Saturday, 26 June 2010

Flattening lists of lists in Python; List comprehension edition

List comprehensions are a powerful part of Python and I am forever finding new ways to abuse them.

I'm writing a toy package for finding duplicate files across a directory structure, just to build up confidence in using Python. Basically we have a function to generate a list of files to be found in a given directory (and any sub-trees if so required), and several other functions that take a list of files and produce a list of lists of files where each sublist contains the files that match each other on some criteria such as filesize or MD5 hash of the first kilobyte of file or by byte-by-byte comparison.

The later file-matchers produce more accurate matches between files with less false positive matches, but execute much more slowly as a result. In order to reduce the time taken to get a good set of matches across a set of files, you feed the output of the loose-but-fast matchers into the accurate-but-slow matchers, the idea being that each step on the chain reduces the size of input for the next function.

This is where we hit an interesting problem. Each matcher expects a flat list of files to compare whilst producing a list of nested lists. Feeding the output of a matcher as-is into the input of another matcher will cause an error unless the list is flattened first.

For example:

>>> nested_list = [['a','b','c],['d','e','f'],['g','h','i']]

>>> flattened_list = ['a','b','c','d','e','f','g','h','i']


So how do we flatten the list? Python doesn't have a built in flatten operation, presumably because what exactly a programmer wants to flatten in a data structure depends on the data structure and what it is used for. Fortunately for me in my current problem, I want a very basic flatten- so basic it can be done with list comprehensions.

To flatten the nested list in the previous example, we can do this:


>>> comprehensively_flattened_list = [i for sublist in nested_list for i in sublist]
>>> print comprehensively_flattened_list
 ['a', 'b', 'c', 'd', 'e', 'f', 'g', 'h', 'i']

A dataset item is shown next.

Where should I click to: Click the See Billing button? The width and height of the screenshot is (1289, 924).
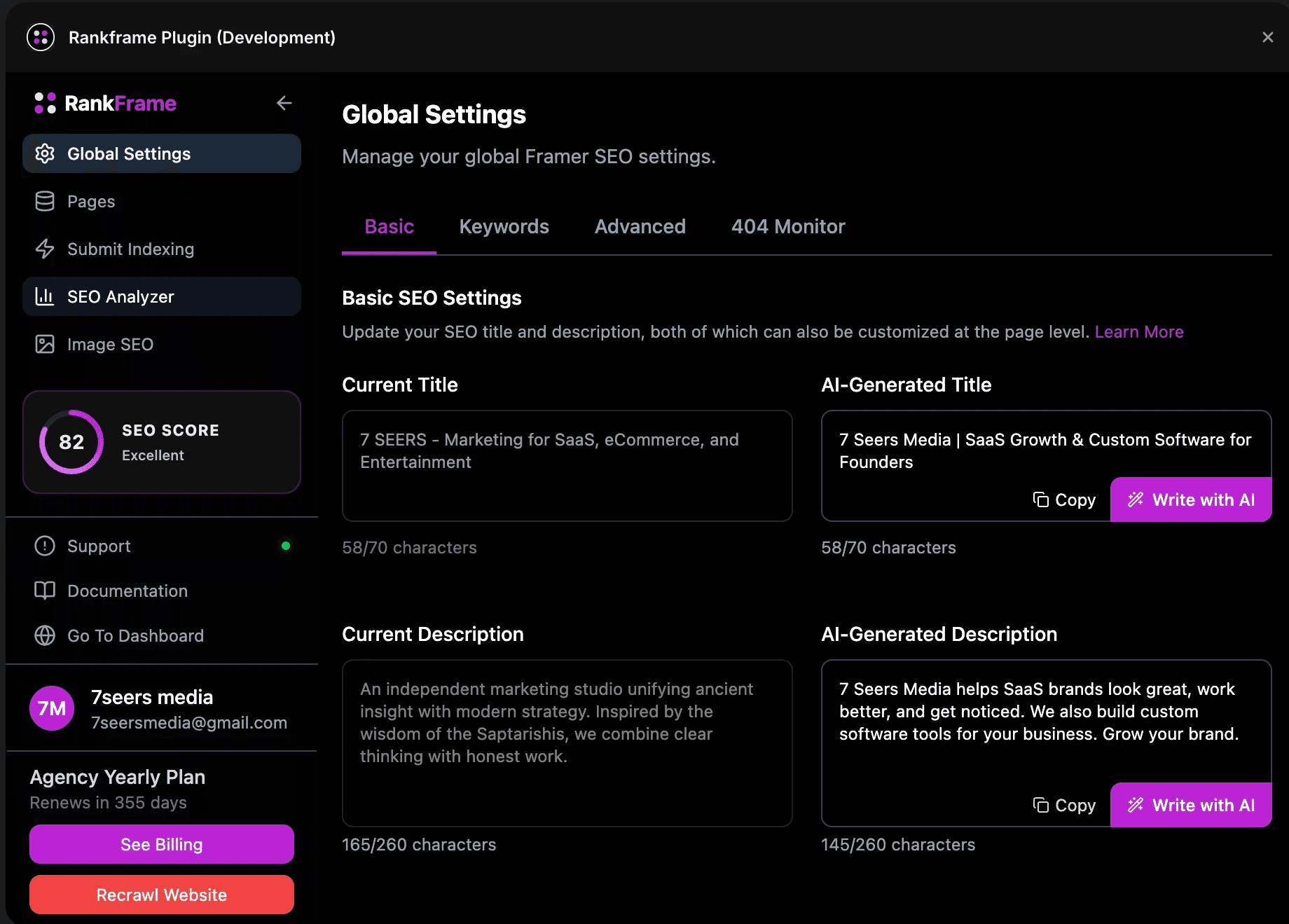[161, 844]
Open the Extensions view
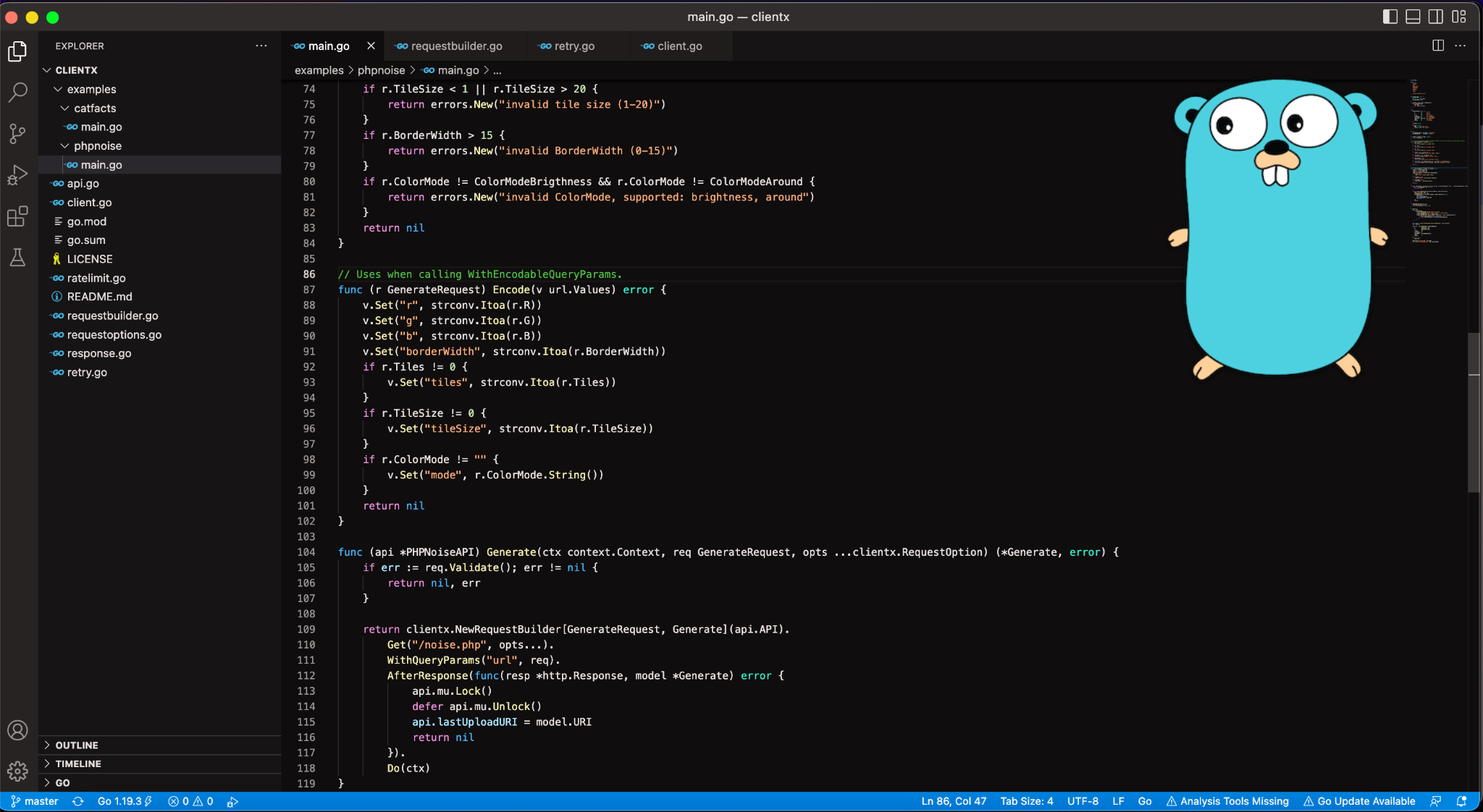Image resolution: width=1483 pixels, height=812 pixels. pos(17,216)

Hooray!  But wait, will it work if the sublists are variable in length or will the comprehension try to treat each sublist as being the same length?

Only one way to find out...

>>> horrible_list =  [['b','a','d'],['t'],['e','s'],['t','l','i','s','t']]
>>> print horrible_list
[['b', 'a', 'd'], ['t'], ['e', 's'], ['t', 'l', 'i', 's', 't']]
>>> less_horrible_list = [i for sublist in horrible_list for i in sublist]
['b', 'a', 'd', 't', 'e', 's', 't', 'l', 'i', 's', 't']


Great stuff! For nested lists of known, uniform nesting depth, it looks like flattening can be neatly handled by list comprehensions alone. For more complex nested structures, I'm afraid it's back to boring old recursive traverse functions.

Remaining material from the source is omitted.